Là arrive Hermann Göring avec son bâton ridicule de Reichsmarschall. Jovial, souriant, intelligent, «baroque» diront même les Américains… il s’impose rapidement comme un prisonnier à part, que même les officiers du renseignement regardent avec un grand respect. En arrivant, il tente même de proposer une alliance à Eisenhower, commandant en chef des Forces alliées en Europe, contre le communisme. Une de ses nombreuses fanfaronnades!
Au départ, il n’est pas encore question de Nuremberg, le travail des Américains consiste à tirer de tous ces hommes le plus d’informations possibles sur le fonctionnement du Troisième Reich. Et pour ça, ils ont besoin de la collaboration de leurs anciens ennemis. Alors il va falloir savoir jouer de la carotte et du bâton, entre le respect des règles demandé par le dirigeant du camp de prisonniers et le besoin de créer un climat de confiance pour les officiers qui doivent mener les interrogatoires.
«Make Germany great»
En tout, ce sont 16 personnages qui évoluent sur le très beau plateau imaginé par Anouk Schiltz. Alors si la metteuse en scène n’arrive pas à éviter de temps en temps une certaine cacophonie, celle-ci demeure malgré tout assez bien maîtrisée. Même réussite au niveau de la tonalité de la pièce qui parvient à faire cohabiter une grande solennité, voire une martialité, et un aspect clairement grand-guignolesque, qui offre quelques éclats de rire dans ce récit pourtant très grave – que ce soit dans la prononciation de la ville de Mondorf-les-Bains ou encore dans la manière dont Göring et Dönitz, désignés à tour de rôle comme les successeurs de Hitler à la tête du Troisième Reich, tentent de se présenter comme le favori de l’ancien Führer.
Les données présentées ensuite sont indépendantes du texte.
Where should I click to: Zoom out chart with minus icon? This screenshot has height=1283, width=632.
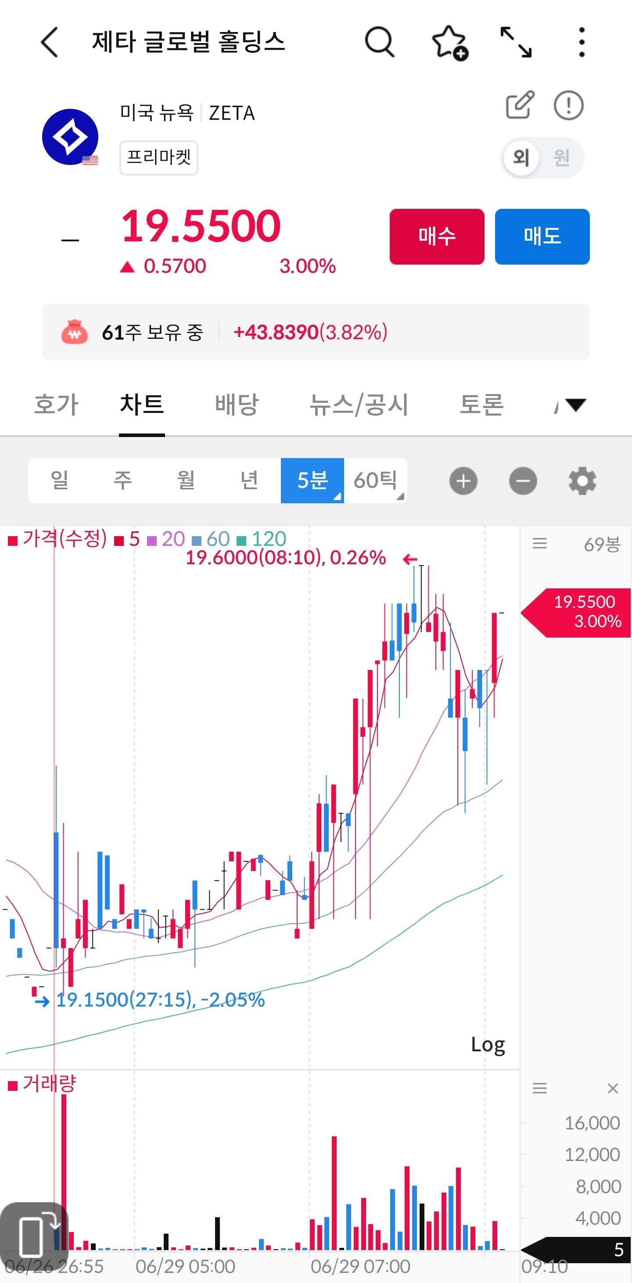pyautogui.click(x=523, y=481)
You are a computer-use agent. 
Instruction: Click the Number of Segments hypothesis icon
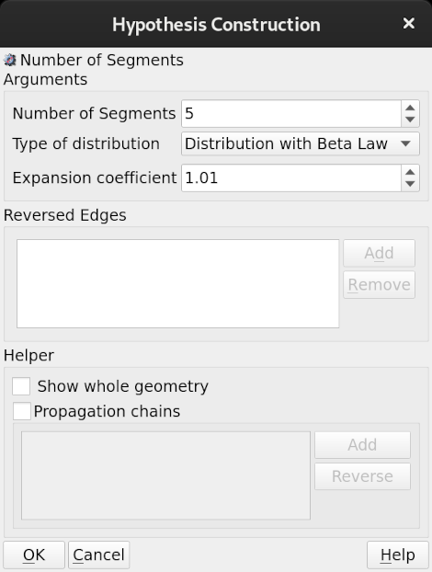pos(10,60)
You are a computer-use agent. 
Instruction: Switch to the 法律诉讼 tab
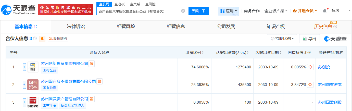76,27
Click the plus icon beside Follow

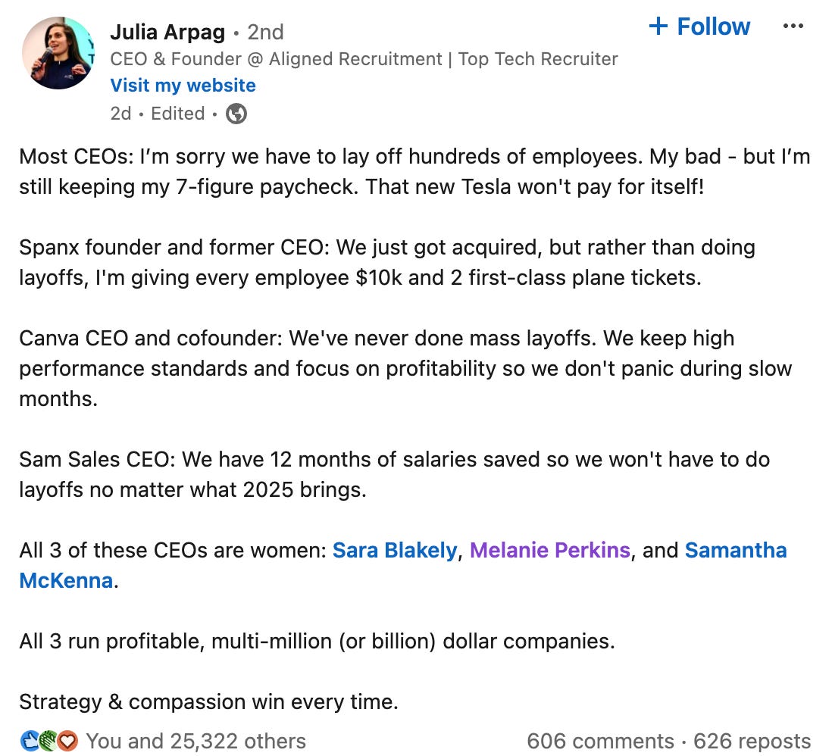point(658,26)
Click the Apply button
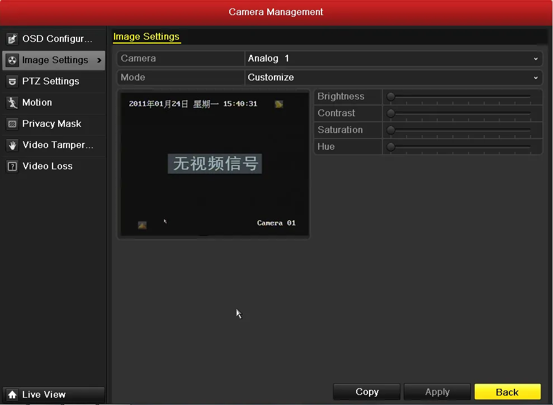553x405 pixels. (437, 392)
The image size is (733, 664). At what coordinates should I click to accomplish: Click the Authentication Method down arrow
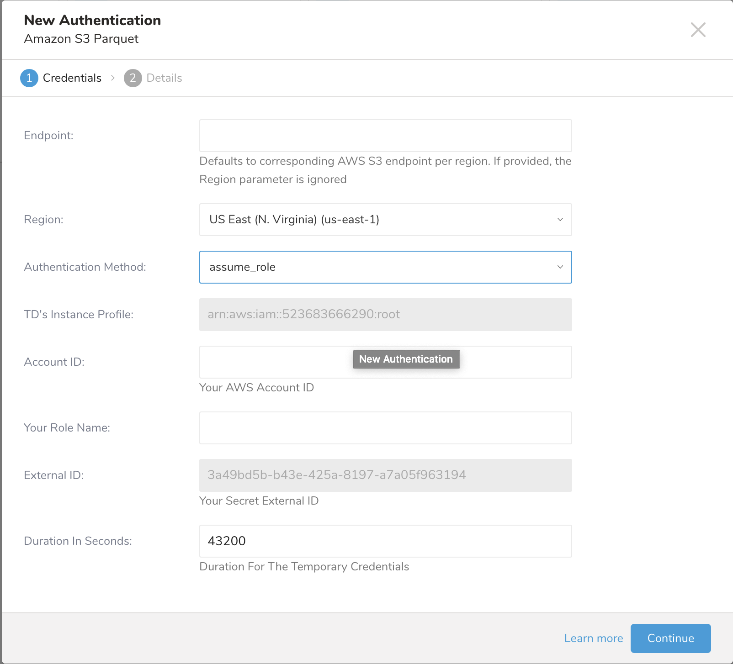tap(560, 267)
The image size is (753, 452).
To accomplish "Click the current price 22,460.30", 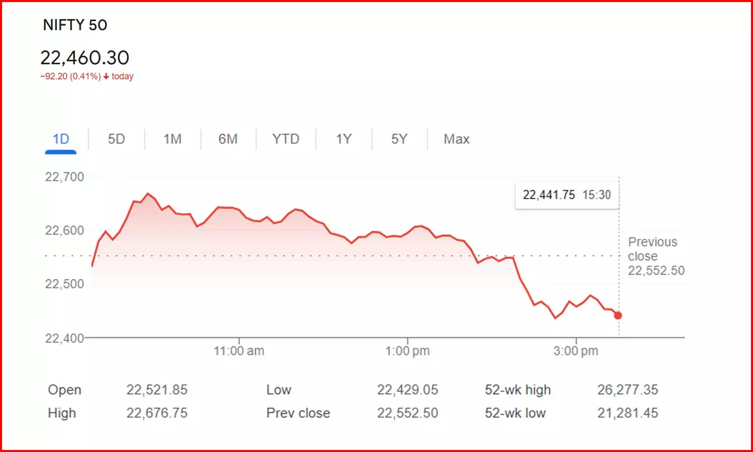I will [x=85, y=58].
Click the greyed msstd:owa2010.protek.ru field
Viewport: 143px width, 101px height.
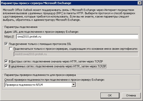click(76, 54)
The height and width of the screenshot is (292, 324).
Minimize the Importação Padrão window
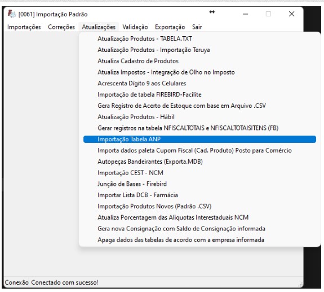click(x=245, y=14)
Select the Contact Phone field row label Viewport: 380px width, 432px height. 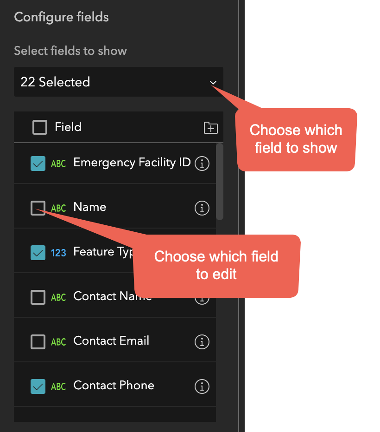pyautogui.click(x=114, y=386)
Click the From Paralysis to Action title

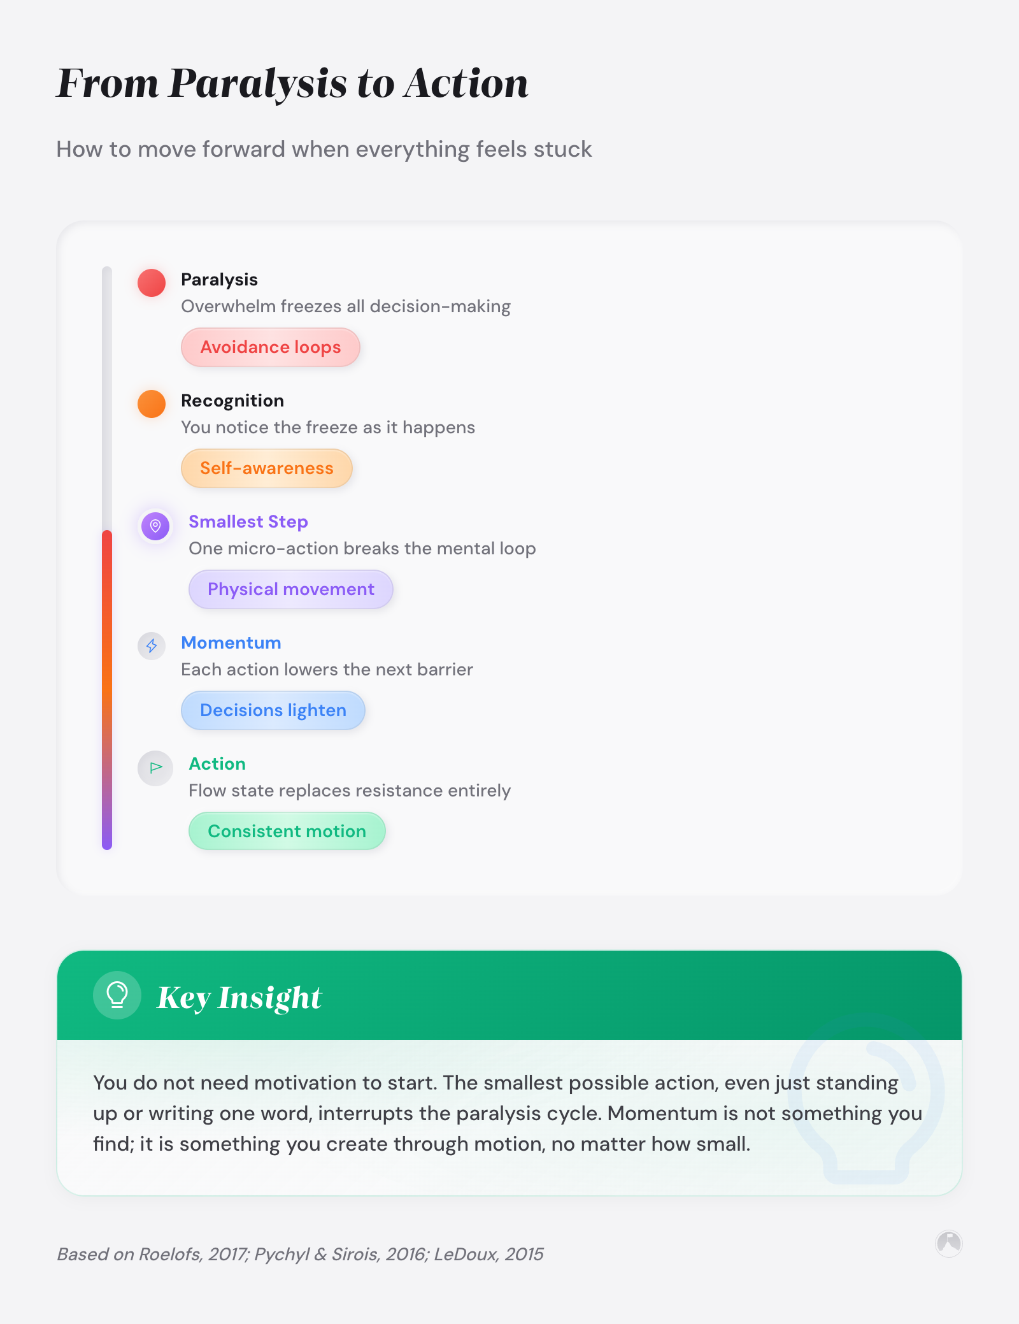[292, 83]
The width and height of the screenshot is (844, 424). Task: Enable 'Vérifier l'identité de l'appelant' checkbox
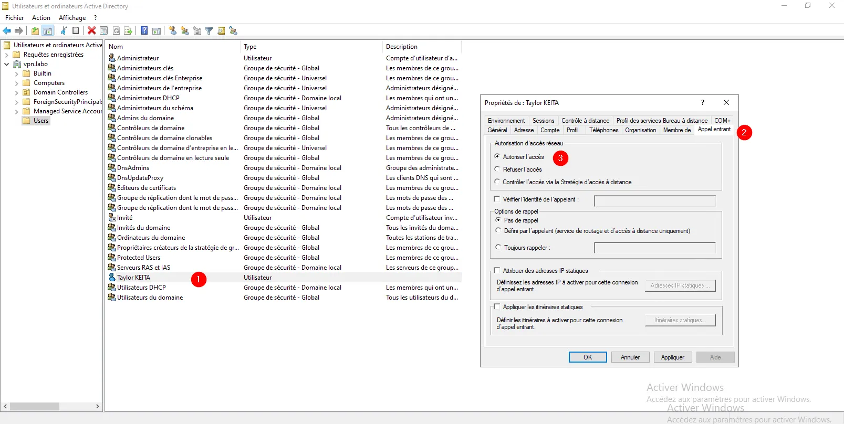tap(497, 199)
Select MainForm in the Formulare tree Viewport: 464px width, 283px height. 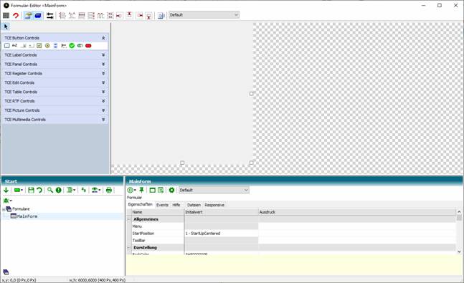coord(27,216)
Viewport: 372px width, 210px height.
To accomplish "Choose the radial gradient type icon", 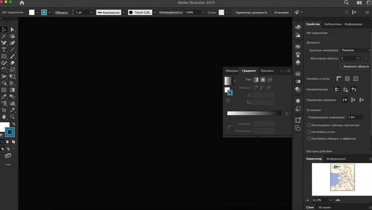I will (263, 80).
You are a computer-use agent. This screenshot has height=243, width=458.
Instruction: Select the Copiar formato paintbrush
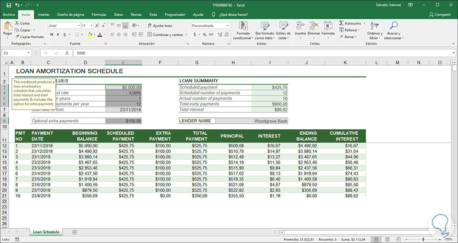tap(17, 37)
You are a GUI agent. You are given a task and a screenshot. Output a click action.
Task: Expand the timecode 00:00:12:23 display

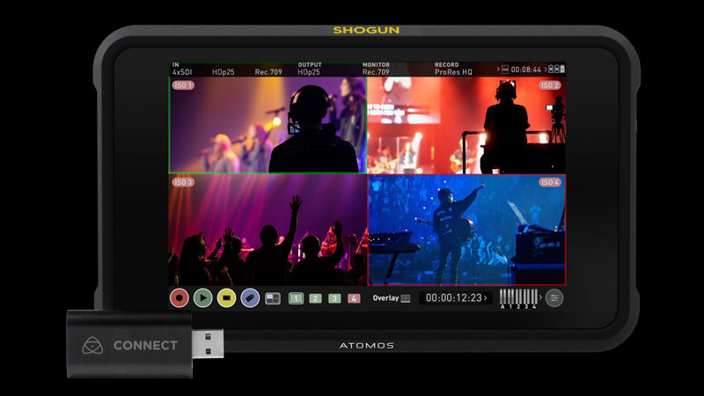pyautogui.click(x=456, y=298)
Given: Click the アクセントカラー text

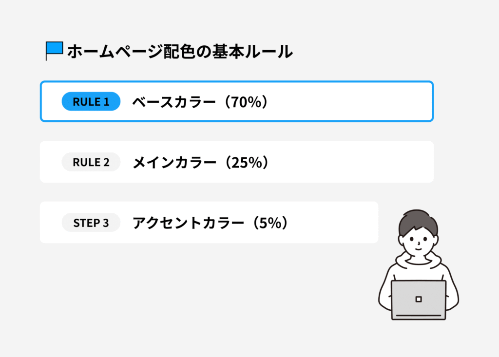Looking at the screenshot, I should pos(188,223).
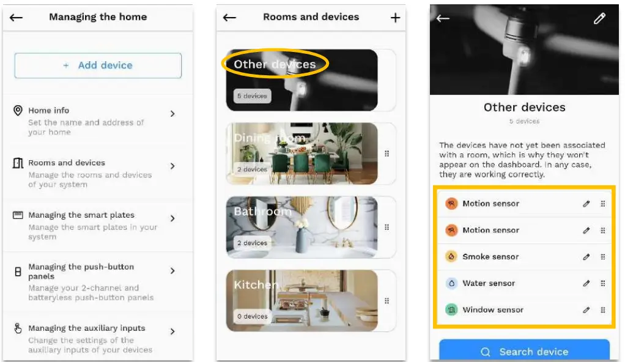
Task: Click the pencil edit icon over the header photo
Action: 599,18
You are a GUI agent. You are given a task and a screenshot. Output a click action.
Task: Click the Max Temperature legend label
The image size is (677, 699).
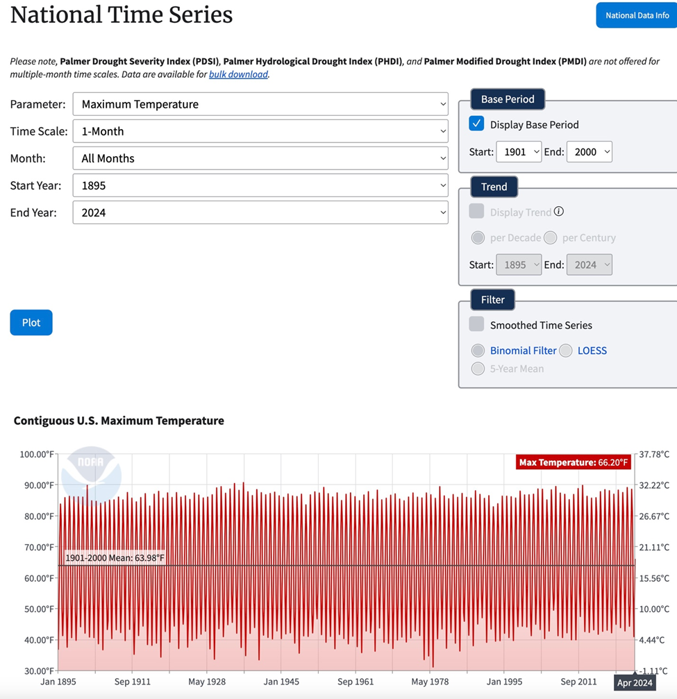tap(574, 462)
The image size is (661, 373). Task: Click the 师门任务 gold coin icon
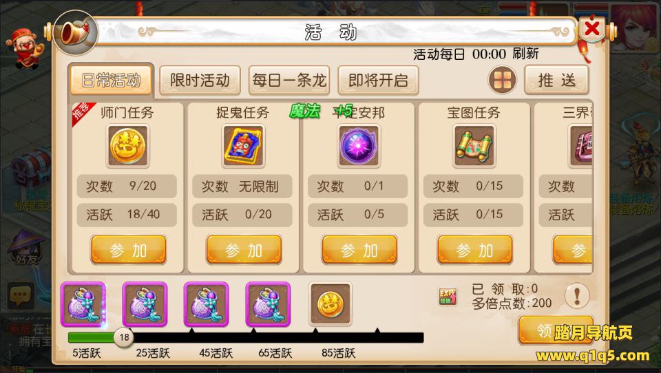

Un récit qui, par contre, ne juge pas. Il présente. Après tout, certains CV se suffisent à eux-mêmes! La pièce est par ailleurs magnifiquement bien interprétée, prenante. Elle propose quelques belles réflexions : un ancien ambassadeur nazi est-il un prisonnier de guerre ou civil? Les nazis ont-ils commis des crimes de guerre ou contre l’humanité? Et puis, il y a ce nazi qui se plaint du fait que les Américains leur reprochent ce qu’ils ont fait aux juifs, alors qu’eux ont, selon lui, fait «la même chose avec leurs nègres et leurs indiens»!
Évidents aussi quelques beaux clins d’œil à notre société d’aujourd’hui, comme quand ce général explique, en anglais, que leur but était de «Make Germany great», ce qui n’est pas sans rappeler un certain homme orange dans une Maison-Blanche. Bim!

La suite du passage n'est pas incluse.